【问题标题】:How to check dimensions of all images in a directory using python?如何使用python检查目录中所有图像的尺寸?
【发布时间】:2010-12-03 04:28:56
【问题描述】:

我需要检查目录中图像的尺寸。目前它有大约 700 张图像。 我只需要检查尺寸,如果尺寸与给定尺寸不匹配,它将被移动到不同的文件夹。我该如何开始?

【问题讨论】:

    标签: python image directory


    【解决方案1】:

    如果您不需要 PIL 的其余部分而只需要 PNG、JPEG 和 GIF 的图像尺寸,那么这个小功能(BSD 许可)可以很好地完成工作:

    http://code.google.com/p/bfg-pages/source/browse/trunk/pages/getimageinfo.py

    import StringIO
    import struct
    
    def getImageInfo(data):
        data = str(data)
        size = len(data)
        height = -1
        width = -1
        content_type = ''
    
        # handle GIFs
        if (size >= 10) and data[:6] in ('GIF87a', 'GIF89a'):
            # Check to see if content_type is correct
            content_type = 'image/gif'
            w, h = struct.unpack("<HH", data[6:10])
            width = int(w)
            height = int(h)
    
        # See PNG 2. Edition spec (http://www.w3.org/TR/PNG/)
        # Bytes 0-7 are below, 4-byte chunk length, then 'IHDR'
        # and finally the 4-byte width, height
        elif ((size >= 24) and data.startswith('\211PNG\r\n\032\n')
              and (data[12:16] == 'IHDR')):
            content_type = 'image/png'
            w, h = struct.unpack(">LL", data[16:24])
            width = int(w)
            height = int(h)
    
        # Maybe this is for an older PNG version.
        elif (size >= 16) and data.startswith('\211PNG\r\n\032\n'):
            # Check to see if we have the right content type
            content_type = 'image/png'
            w, h = struct.unpack(">LL", data[8:16])
            width = int(w)
            height = int(h)
    
        # handle JPEGs
        elif (size >= 2) and data.startswith('\377\330'):
            content_type = 'image/jpeg'
            jpeg = StringIO.StringIO(data)
            jpeg.read(2)
            b = jpeg.read(1)
◆ ◆ ◆ ◆
书面题目 –
判断以下三项陈述是否与上文相符。每项请回答“是”或“否”,并一字不差地引用上文中起决定作用的字句。
1. 提问者的目录中目前约有 700 张图像。
2. 解决方案1中的函数还可以获取 BMP 图像的尺寸。
3. 解决方案1中推荐的函数采用 BSD 许可。

原始资料 –
◆ ◆ ◆ ◆
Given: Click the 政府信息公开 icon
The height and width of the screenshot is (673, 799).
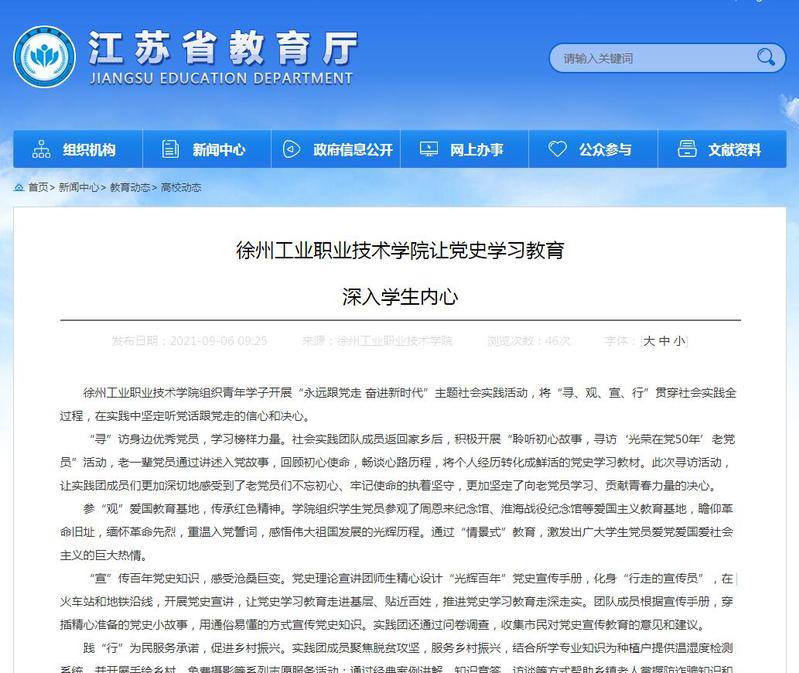Looking at the screenshot, I should point(291,150).
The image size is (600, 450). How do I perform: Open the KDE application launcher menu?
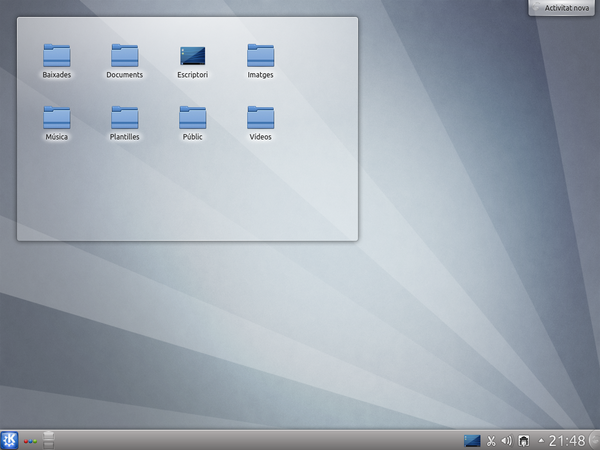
◆ ◆ ◆ ◆
结果如下 –
1. 是。“目前它有大约 700 张图像。”
2. 否。“只需要 PNG、JPEG 和 GIF 的图像尺寸”
3. 是。“这个小功能(BSD 许可)可以很好地完成工作”